ТЕКСТ →
- - - -
Процесс философствования затруднителен в отсутствие сложной лексики, в отсутствие разнообразия в определениях – бесчисленные оттенки и тона краски и есть повороты мысли, уточнения суждения; техника письма масляными красками дала возможность живописи перейти в качество философского рассуждения. Какого цвета гора Сен-Виктуар на полотне Сезанна? Это невозможно сказать, в ней сочетаются мириады оттенков; оттенки уточняются, переписываются; постепенно, в ходе написания картины, суждение твердеет и каменеет. Мы не знаем, какого цвета тьма Рембрандта. Условно говоря – коричневого. Но это ничего не объясняет, поскольку рембрандтовский коричневый имеет тысячу оттенков: медовый, пепельный, сумрачный. Часто, глядя в вечернее темное небо, мы не знаем, каким цветом его определить: темно-синим, лиловым, черным? Иконописец справлялся с этим просто – иконописец берет тот условный цвет, который характеризует горний мир. Но живописец масляными красками может доискаться до оттенка, которого никогда не существовало. Смешение цветов является усложнением мысли.
В данной связи любопытно высказывание Делакруа о смешении цветов: не следует смешивать больше трех – это ведет к невнятице (не напоминает ли это известный афоризм Оккама).
Время, в которое возникла живопись маслом, то есть время Ренессанса, характеризуется прежде всего самоопределением личности. Нет, человек далеко не чувствует себя центром мироздания (как порой представляют ренессансный дискурс), но гуманист стремится к тому, чтобы всякий религиозный духовный опыт пережить не только экстатически, но разумным сознанием. Данте в Vita Nuova говорит о «второй даме», существующей рядом с Беатриче; эта вторая дама – Философия. Живопись маслом стала наиболее адекватным выражением личной свободы, поверенной разумом. В европейском процессе Возрождения (понятом как новое переживание христианской доктрины) именно живописи выпала роль перевести веру из статуса догмы в акт осознанного разумного персонального переживания.
Живопись масляными красками, таким образом, стала квинтэссенцией европейской свободы, то есть самосознания, основанного на нравственном выборе.
Тотальные государства и авторитарные режимы Европы несколько раз предпринимали попытки вернуть живопись масляными красками из статуса философствования обратно, в качество идеологическое и пропагандистское. Всякий раз живопись – именно в своей философской ипостаси – выживала; но территория ее существования делалась все уже, и требовалась живопись все реже.
- - - -
СПИСОК ДАННЫХ →
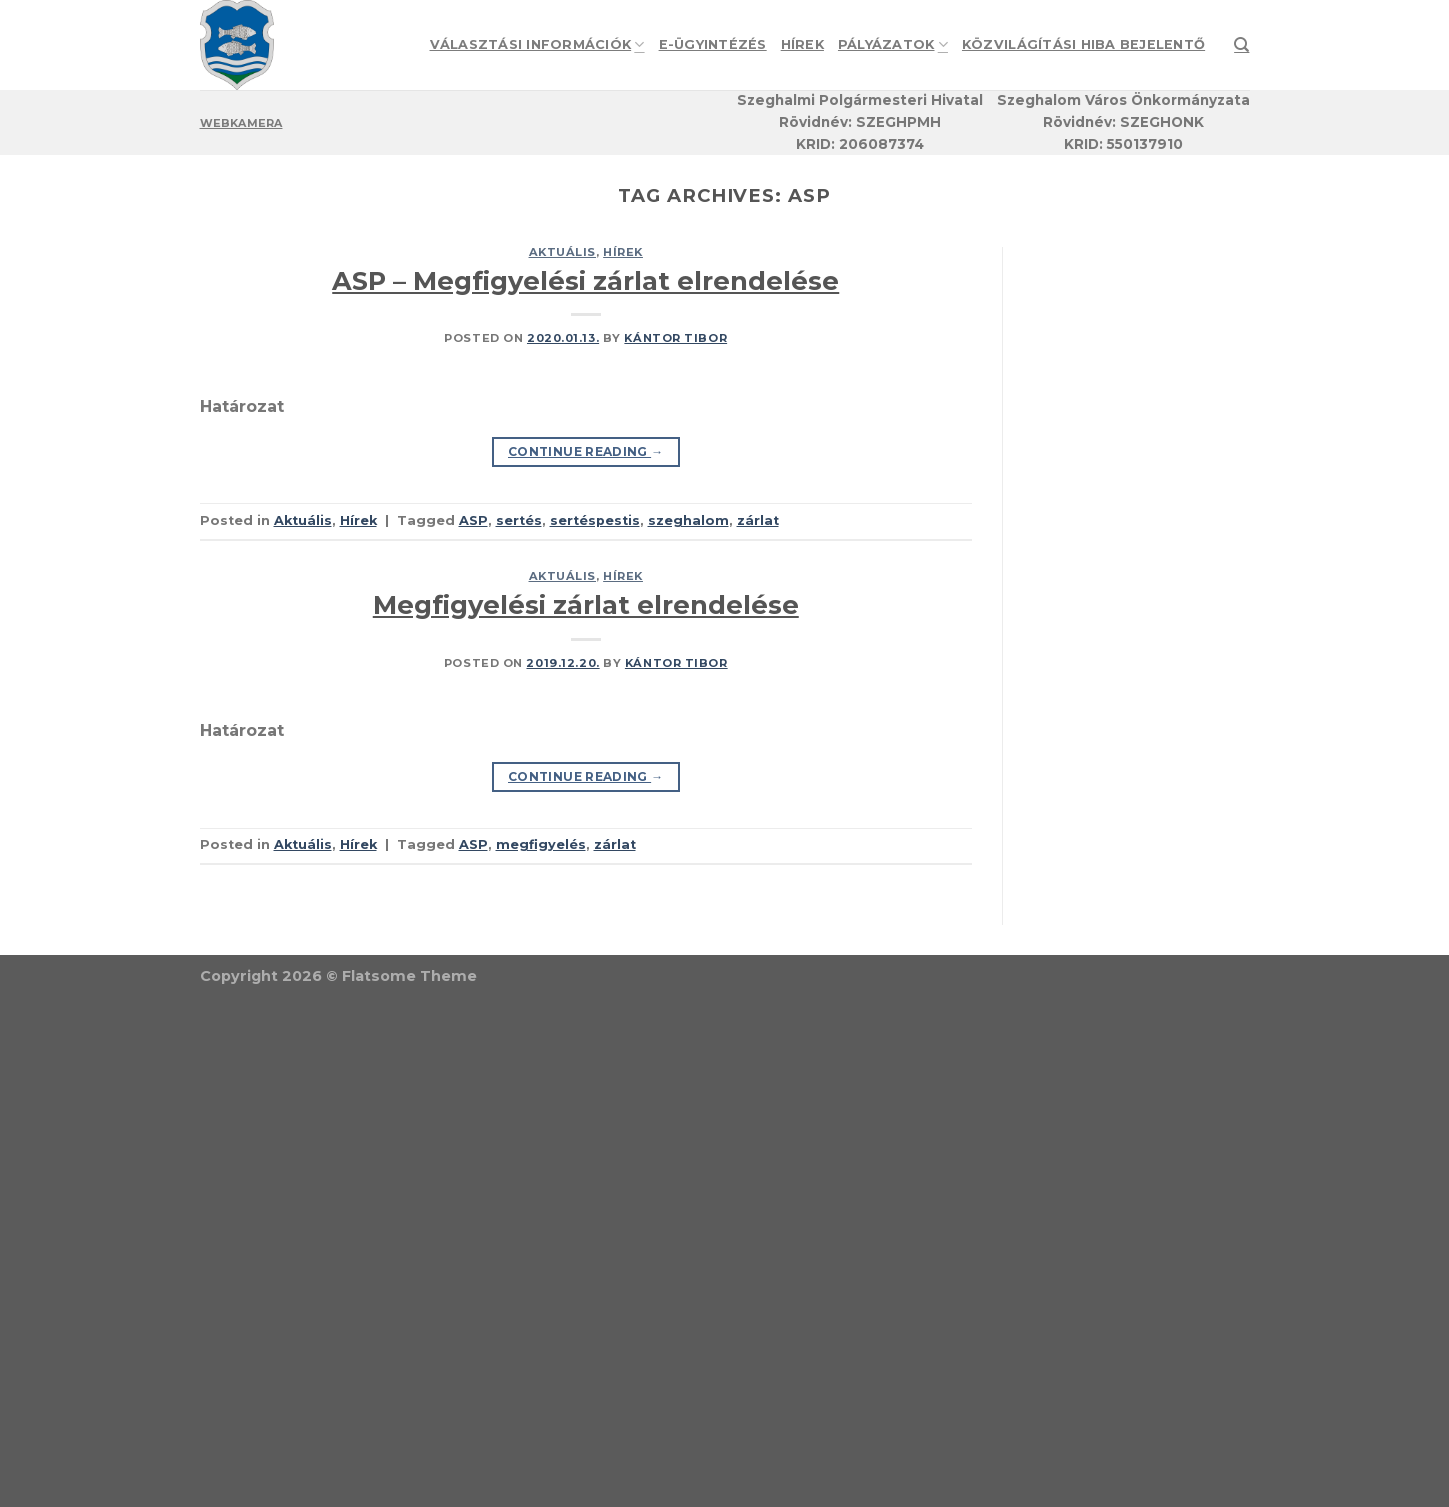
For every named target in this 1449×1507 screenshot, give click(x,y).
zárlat (758, 520)
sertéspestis (595, 520)
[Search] (1241, 45)
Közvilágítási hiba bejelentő (1083, 44)
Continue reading (586, 451)
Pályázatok (893, 44)
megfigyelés (541, 844)
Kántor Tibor (675, 338)
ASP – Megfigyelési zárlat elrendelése (585, 280)
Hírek (802, 44)
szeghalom (688, 520)
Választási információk (537, 44)
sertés (519, 520)
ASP (473, 520)
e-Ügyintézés (713, 44)
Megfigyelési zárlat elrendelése (586, 604)
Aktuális (562, 252)
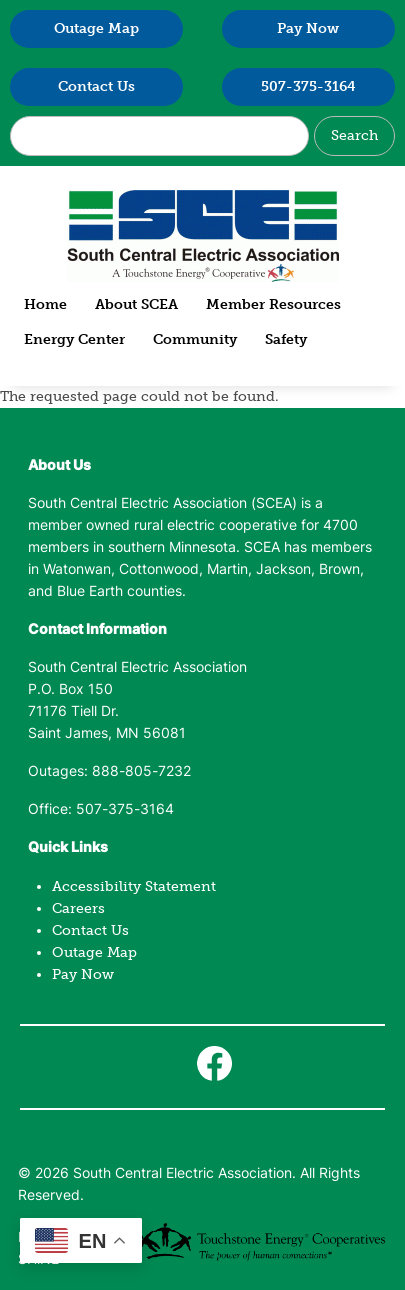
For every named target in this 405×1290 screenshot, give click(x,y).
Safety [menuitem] (286, 339)
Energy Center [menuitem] (74, 339)
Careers (78, 908)
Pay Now (308, 28)
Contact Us (96, 86)
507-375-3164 (308, 86)
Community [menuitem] (195, 339)
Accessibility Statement (134, 886)
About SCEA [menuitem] (136, 304)
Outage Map (96, 28)
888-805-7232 (141, 772)
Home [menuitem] (45, 304)
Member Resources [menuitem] (273, 304)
- - - -
ЗАДАНИЯ →
• 1. Ответьте на вопросы по тексту о живописи маслом:
(a) Сколько цветов, по словам Делакруа, не следует смешивать сверх меры?
(b) Кто, согласно Данте в Vita Nuova, является «второй дамой» рядом с Беатриче?
(c) Какие оттенки рембрандтовского коричневого названы в тексте?
• 2. Продолжите текст о живописи маслом после его последнего предложения.

ОТВЕТЫ ПО ЗАДАНИЯМ →
• 1.
(a) Не следует смешивать больше трех цветов.
(b) Философия.
(c) Медовый, пепельный и сумрачный.

• 2.
Разумеется, для массовой культуры живопись маслом враждебна; в силу этого объявлена анахронизмом. Свобода в массовой культуре понимается иначе. Сегодня победа над живописью практически совершившийся факт. Восстание авангарда против культурных табу, новая языческая эстетика, в первую очередь устранила картину, выполненную масляными красками, – ту, ренессансную, с индивидуальной перспективой и неповторимым цветом.
Чтобы говорить о живописи масляными красками, о технологии, внедренной в изобразительное искусство в XV в., следует исходить из трех пунктов.
1. Нововведение внутри христианской эстетики.
Помимо живописи для храмов, к тому времени существовала и живопись для гражданских собраний: фрески в палаццо и картины, выполненные для ратуш, однако эта живопись находилась внутри христианской эстетики. Групповой портрет семейства Медичи выполнен Беноццо Гоццоли внутри процессии поклонения волхвов. Светская живопись того времени неотторжима от христианской парадигмы – и дополнительная сложность, внесенная в картину, должна учитывать это обстоятельство. Рефлексия – буде таковую позволяет новая техника – относится именно к христианским моральным ценностям, к пониманию и уточнению этических норм. То, что возникла потребность усложнить символику, надо рассматривать внутри христианской парадигмы.
2. Живопись масляными красками вошла в обиход культуры Европы во время войн, церковных расколов и эпидемий. Иными словами, живопись масляными красками и персональное переживание христианской этики возникли тогда, когда культура Европы заглянула в небытие. Европейская церковь переживает схизму; происходит отторжение восточного христианства от западного. Столетняя, крестьянские и религиозные войны уничтожают население с пугающей равномерностью одновременно с чумой, приходившей в Европу дважды и унесшей миллионы жизней, одновременно с пандемией английской потовой горячки, погубившей миллионы. Возникает Реформация, то есть единая христианская вера распадается на десятки конфессий, и трудно не заметить, что если одна из них верна, то, значит, приверженцы прочих не спасутся. Живопись – есть то, что стоит на пути смерти, на пути небытия. Подобно тому, как египетский фаюмский портрет есть память о покойном, так сложное философское рассуждение масляной живописи – есть памятник сознанию, которое бессмертно и перед лицом небытия.
3. Живопись масляными красками возникла параллельно с возникновением гравюры и широким распространением таковой. Живопись масляными красками возникла чуть раньше, и гравюра во многом была ответом на сложность живописи. То есть, иными словами, предельное усложнение высказывания существовало параллельно упрощению и спрямлению высказывания. Живопись масляными красками во многом имманентна католической вере – впрочем, мы знаем и примечательные исключения: Рембрандта и Вермеера, а также ван Гога. Надо принять во внимание, что в тот момент, когда большая часть европейского мира хочет предельной простоты, находятся такие, кому нужна еще большая сложность для определения смысла существования, нужна рефлексия, чтобы осознать себя живым и свободным.
Собственно, открытие новой технологии состояло в том, что пигмент, добытый из камня, растений или земли, смешивался с льняным маслом. Ван Эйки рекомендовали масло ореховое, в частности кедровое. Пигмент перетирали самостоятельно, существует несколько и поныне актуальных рецептов, как добавлять масло.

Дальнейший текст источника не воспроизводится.